§ **TEXT BLOCK**:
§ §
Founded by Greek colonists from Phocaea around 600 BC, Marseille (ancient Massalia) has a long history of Jewish presence dating back 1,000 years.  Today, France’s second largest city is home to about 80,000 Jews, or almost 10% of its population.  This represents one of the largest Jewish populations on the shores of the Mediterranean Sea, outside of Israel, with Marseille being the second-largest Jewish community in France and the third-largest in the whole of Western Europe. 

There are 44 synagogues In Marseille that are attended daily by more than 5,000 people.  The oldest and grandest is known as the Grand Synagogue of Marseille (Temple Breteuil which also houses the Jewish consistory).  Opened on September 22, 1864 at the orders of Napoleon III, it is a three-story Sephardi synagogue (with an active, although smaller Ashkenazi chapel) that hosts Shabbat services on Saturdays, followed by Provençal-style Kiddush including green olives, anchovies, and pastis, which is a local anise-based liqueur.  The impressive sanctuary – with the men’s section on the ground floor and the women on the second floor – has shining marble floors, chandeliers, Romanesque arches and jewel-toned stained-glass windows.  Built by the French architect Nathan Saloman, the building has fashionable Oriental motifs.  The emergence of large, purpose-built synagogues were a reflection of the changing socioeconomic and legal status of urban Jews.  It reflects the emergence of public Judaism – that is Judaism which was no longer physically and visually contained.  In the Middle Ages and early modern building, the local authorities who tolerated a Jewish presence in their towns prohibited Jews from constructing conspicuous buildings, as they did not want synagogues to compete with Christian churches.  An organ in the Grand Synagogue reflects a means to expose Jewish “regeneration” and proof of political equality.  It was a reflection of the socio-economic, political, and ideological ambitions of the urban Jewish community.
§ §
§ **WHAT TO DO**:
a. Condense the paragraph of the passage on Marseille's Jews that begins "Founded by Greek colonists" into a short list, keeping its main facts.
b. Answer these questions from the passage on Marseille's Jews:
(i) About how many Jews live in Marseille today?
(ii) On what date did the Grand Synagogue of Marseille open?
(iii) Which architect built the Grand Synagogue?
§ §
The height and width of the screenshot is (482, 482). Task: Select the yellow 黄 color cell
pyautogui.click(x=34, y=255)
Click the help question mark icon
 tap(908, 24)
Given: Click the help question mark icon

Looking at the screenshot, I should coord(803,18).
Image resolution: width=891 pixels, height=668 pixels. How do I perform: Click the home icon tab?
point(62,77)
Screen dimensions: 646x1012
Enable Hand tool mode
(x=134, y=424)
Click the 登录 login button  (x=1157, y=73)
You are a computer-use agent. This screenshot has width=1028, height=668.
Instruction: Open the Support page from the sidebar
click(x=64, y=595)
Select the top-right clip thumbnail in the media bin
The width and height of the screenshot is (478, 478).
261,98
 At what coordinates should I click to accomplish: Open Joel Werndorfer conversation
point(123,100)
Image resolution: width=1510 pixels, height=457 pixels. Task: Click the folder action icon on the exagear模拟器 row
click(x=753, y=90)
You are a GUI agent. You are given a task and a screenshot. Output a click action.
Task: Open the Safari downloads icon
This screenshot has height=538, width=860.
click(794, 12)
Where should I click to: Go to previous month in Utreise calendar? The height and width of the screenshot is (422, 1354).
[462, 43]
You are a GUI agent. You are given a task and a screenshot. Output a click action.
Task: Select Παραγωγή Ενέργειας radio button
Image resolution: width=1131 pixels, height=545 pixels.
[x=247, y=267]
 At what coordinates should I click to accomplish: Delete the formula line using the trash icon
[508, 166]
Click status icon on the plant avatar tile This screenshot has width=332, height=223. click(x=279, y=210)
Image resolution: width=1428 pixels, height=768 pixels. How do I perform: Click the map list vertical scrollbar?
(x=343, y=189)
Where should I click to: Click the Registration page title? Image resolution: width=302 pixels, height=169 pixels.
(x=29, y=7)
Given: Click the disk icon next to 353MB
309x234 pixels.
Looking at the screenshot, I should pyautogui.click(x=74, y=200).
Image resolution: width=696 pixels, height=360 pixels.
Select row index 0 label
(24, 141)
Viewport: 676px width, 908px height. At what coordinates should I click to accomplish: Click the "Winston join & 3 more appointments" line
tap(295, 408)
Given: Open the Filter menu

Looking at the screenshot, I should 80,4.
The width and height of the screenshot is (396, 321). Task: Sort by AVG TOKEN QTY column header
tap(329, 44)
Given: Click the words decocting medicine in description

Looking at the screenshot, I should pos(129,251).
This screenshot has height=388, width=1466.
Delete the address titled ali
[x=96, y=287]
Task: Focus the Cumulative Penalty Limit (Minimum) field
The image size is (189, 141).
§ §
§ **SOLVED PROBLEMS**:
a.
- Greek colonists from Phocaea founded Marseille (ancient Massalia) around 600 BC.
- Jews have been present in the city for 1,000 years.
- About 80,000 Jews live there today, almost 10% of the population of France's second-largest city.
- This is one of the largest Jewish populations on the Mediterranean shores outside Israel.
- Marseille has the second-largest Jewish community in France and the third-largest in Western Europe.

b.
(i) About 80,000.
(ii) September 22, 1864.
(iii) Nathan Saloman.